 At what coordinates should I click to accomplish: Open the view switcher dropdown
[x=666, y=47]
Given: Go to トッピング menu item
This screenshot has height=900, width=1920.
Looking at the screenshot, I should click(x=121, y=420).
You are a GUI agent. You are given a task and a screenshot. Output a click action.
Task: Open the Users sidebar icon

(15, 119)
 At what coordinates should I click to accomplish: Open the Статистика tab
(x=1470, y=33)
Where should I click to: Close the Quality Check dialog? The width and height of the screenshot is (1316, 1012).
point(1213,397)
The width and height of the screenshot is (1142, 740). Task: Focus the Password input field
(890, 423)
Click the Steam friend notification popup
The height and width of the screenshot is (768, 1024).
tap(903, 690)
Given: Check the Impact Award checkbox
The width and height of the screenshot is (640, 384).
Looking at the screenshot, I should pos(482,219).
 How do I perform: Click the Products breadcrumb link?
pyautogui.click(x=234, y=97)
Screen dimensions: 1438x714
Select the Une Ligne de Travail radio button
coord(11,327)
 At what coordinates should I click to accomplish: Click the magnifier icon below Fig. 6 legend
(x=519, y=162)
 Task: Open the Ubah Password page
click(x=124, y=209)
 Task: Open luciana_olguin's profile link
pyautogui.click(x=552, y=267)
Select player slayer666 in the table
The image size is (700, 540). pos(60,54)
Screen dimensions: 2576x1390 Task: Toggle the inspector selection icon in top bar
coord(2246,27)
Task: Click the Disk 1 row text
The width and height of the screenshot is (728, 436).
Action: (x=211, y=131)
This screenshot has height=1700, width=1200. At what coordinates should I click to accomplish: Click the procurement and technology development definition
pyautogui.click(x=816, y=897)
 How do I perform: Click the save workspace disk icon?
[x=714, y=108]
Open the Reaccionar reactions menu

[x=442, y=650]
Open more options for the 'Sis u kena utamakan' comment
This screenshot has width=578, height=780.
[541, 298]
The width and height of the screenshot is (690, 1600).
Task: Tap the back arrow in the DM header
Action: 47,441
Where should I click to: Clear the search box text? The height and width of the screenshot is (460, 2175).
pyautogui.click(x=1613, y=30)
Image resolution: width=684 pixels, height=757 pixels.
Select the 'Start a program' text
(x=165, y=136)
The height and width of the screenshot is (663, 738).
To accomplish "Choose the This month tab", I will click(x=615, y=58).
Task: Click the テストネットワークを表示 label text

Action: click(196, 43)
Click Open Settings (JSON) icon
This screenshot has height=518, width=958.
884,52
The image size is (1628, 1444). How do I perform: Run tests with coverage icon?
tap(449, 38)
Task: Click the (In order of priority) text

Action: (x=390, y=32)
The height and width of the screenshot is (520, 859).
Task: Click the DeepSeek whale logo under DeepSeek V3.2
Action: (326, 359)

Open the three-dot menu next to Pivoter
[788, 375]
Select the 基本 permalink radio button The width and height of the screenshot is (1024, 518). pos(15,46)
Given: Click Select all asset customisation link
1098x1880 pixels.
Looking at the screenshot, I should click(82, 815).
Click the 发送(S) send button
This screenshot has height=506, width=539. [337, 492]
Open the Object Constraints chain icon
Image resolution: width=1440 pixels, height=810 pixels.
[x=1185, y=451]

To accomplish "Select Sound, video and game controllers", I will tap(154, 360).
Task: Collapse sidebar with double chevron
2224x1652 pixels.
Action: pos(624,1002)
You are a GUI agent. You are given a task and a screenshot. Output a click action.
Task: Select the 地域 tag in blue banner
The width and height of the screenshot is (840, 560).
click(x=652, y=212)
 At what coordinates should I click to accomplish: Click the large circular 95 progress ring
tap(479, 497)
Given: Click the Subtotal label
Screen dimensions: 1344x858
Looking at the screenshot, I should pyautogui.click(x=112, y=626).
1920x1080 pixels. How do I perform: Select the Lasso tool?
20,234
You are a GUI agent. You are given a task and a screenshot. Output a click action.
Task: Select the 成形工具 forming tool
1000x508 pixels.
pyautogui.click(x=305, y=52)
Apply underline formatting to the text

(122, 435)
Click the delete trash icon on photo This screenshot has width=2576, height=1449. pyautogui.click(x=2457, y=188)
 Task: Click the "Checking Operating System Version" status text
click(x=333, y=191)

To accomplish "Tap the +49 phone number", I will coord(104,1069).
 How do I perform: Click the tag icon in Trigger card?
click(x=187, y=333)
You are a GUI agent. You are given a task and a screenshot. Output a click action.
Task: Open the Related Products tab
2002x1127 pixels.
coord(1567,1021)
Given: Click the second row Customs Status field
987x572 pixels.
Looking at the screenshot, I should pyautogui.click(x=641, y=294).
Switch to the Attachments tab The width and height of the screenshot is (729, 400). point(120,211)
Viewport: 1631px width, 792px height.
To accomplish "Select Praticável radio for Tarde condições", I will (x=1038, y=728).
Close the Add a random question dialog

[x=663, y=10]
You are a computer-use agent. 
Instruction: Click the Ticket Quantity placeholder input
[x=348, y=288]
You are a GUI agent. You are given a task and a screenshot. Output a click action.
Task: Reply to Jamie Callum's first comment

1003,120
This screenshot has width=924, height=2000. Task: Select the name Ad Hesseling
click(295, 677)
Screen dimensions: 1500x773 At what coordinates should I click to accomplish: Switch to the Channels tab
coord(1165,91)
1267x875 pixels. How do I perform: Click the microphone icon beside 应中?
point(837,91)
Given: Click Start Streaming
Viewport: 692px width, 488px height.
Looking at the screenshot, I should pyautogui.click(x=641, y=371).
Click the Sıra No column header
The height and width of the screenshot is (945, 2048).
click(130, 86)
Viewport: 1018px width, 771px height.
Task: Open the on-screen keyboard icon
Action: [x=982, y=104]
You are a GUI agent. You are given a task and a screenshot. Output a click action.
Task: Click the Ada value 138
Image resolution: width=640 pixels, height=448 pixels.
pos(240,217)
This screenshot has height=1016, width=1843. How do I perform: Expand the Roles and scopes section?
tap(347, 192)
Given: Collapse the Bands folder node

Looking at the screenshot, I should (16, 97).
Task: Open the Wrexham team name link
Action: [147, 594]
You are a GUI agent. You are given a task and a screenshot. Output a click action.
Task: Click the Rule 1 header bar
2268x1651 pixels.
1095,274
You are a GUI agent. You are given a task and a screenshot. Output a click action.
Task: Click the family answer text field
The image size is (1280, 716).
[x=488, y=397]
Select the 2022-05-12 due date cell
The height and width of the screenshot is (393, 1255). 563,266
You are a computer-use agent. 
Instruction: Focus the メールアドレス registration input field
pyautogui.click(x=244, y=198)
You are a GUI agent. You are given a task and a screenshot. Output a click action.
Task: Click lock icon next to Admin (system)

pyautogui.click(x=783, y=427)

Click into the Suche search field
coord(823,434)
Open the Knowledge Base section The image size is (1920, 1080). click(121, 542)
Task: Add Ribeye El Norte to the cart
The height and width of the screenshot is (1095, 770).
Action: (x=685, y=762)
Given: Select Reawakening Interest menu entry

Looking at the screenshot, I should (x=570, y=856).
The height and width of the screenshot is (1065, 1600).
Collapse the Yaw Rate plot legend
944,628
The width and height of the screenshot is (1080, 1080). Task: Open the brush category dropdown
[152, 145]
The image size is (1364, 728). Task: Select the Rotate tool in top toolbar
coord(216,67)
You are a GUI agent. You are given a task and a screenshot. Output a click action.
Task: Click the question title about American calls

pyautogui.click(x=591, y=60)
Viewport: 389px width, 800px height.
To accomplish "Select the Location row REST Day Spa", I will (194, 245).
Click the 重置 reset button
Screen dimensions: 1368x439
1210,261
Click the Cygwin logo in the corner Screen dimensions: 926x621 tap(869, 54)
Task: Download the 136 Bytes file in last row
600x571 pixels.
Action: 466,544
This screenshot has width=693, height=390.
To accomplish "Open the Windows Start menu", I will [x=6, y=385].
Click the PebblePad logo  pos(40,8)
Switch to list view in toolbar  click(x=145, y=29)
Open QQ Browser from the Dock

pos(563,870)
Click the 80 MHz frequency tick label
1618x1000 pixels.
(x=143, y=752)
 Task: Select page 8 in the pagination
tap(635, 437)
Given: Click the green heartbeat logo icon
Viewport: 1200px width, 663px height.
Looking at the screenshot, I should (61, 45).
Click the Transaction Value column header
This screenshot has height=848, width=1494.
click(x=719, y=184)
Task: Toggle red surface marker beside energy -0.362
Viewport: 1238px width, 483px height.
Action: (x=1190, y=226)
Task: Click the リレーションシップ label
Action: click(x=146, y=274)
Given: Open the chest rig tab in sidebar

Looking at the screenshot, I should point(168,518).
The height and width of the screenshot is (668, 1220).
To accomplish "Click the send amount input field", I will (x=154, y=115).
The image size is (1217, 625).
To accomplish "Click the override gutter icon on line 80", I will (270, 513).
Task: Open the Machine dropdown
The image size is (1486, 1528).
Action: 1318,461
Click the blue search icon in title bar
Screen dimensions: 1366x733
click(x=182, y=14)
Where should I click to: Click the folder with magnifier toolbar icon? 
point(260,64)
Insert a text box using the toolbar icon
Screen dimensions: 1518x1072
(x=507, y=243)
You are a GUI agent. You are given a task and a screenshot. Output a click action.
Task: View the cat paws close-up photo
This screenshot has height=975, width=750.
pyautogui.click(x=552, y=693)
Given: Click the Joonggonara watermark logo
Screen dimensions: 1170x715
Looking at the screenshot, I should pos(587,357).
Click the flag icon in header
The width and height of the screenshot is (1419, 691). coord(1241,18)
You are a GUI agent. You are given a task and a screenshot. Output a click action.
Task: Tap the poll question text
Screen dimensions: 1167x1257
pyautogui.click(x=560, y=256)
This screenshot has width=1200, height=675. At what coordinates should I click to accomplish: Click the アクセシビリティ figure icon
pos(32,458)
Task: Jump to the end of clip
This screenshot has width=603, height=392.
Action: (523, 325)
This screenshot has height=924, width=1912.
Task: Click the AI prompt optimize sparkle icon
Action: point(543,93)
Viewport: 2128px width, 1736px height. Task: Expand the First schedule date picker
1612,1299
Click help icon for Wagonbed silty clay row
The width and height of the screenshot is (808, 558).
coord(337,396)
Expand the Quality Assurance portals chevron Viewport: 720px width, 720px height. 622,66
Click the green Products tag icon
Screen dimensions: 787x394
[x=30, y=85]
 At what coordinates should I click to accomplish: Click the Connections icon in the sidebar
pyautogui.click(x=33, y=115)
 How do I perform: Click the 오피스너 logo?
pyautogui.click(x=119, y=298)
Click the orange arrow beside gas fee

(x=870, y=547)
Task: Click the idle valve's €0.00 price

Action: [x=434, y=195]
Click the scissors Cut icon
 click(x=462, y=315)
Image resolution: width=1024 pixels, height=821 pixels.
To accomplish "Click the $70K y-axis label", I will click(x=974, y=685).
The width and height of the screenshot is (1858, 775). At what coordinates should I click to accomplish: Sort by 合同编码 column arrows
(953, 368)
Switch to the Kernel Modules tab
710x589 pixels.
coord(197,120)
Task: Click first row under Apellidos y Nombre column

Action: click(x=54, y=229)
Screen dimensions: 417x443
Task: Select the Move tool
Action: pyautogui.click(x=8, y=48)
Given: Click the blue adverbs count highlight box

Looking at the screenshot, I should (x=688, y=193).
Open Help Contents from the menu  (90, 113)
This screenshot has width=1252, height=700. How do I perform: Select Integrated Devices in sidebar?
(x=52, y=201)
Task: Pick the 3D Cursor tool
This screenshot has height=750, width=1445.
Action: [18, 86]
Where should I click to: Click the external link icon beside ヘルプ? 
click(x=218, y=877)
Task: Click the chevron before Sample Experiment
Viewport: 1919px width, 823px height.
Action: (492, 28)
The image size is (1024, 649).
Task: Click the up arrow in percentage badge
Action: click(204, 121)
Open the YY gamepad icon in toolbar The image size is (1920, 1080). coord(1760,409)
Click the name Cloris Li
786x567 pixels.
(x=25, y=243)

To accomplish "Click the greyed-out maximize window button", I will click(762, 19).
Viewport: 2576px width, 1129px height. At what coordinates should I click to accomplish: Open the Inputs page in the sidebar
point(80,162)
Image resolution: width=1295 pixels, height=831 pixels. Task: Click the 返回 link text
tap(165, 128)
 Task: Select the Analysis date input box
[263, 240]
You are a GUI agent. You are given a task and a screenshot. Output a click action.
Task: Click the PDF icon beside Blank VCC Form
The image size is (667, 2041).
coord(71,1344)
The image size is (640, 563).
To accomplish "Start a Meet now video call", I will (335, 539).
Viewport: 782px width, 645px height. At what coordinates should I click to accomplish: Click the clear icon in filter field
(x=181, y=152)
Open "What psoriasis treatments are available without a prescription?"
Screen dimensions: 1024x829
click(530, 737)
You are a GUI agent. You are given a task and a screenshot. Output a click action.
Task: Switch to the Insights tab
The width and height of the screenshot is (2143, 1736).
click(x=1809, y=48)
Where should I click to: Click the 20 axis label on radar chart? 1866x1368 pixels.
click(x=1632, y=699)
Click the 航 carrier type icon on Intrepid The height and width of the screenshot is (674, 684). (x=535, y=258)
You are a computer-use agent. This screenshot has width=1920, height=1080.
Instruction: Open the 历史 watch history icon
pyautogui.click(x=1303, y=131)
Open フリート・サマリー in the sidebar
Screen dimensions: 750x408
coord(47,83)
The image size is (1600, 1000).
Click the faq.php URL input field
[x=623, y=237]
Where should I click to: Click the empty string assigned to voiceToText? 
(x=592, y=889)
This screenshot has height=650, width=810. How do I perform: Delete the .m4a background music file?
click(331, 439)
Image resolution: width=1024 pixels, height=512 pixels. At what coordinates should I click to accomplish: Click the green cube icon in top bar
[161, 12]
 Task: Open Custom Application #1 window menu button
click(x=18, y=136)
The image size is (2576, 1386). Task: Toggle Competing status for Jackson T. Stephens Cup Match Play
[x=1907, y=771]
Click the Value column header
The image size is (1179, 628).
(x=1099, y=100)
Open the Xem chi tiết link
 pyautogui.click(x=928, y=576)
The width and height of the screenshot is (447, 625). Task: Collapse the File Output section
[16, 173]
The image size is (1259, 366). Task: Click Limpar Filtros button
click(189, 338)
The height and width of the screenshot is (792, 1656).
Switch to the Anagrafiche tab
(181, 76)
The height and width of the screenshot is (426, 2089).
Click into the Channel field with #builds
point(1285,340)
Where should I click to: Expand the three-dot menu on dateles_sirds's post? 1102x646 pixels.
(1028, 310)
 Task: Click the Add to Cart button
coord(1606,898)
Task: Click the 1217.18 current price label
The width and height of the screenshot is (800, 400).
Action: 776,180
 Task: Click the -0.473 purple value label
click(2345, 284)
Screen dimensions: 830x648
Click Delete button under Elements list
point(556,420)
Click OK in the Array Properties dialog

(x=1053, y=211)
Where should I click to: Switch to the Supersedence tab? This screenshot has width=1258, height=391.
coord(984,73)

+++++

Выпишите без изменений все строки, начиная со строки, где есть «The width and height of the screenshot is (1142, 740).», и вниз до строки, где есть «tap(903, 690)», включая обе.

The width and height of the screenshot is (1142, 740). Task: Focus the Password input field
(890, 423)
Click the Steam friend notification popup
The height and width of the screenshot is (768, 1024).
tap(903, 690)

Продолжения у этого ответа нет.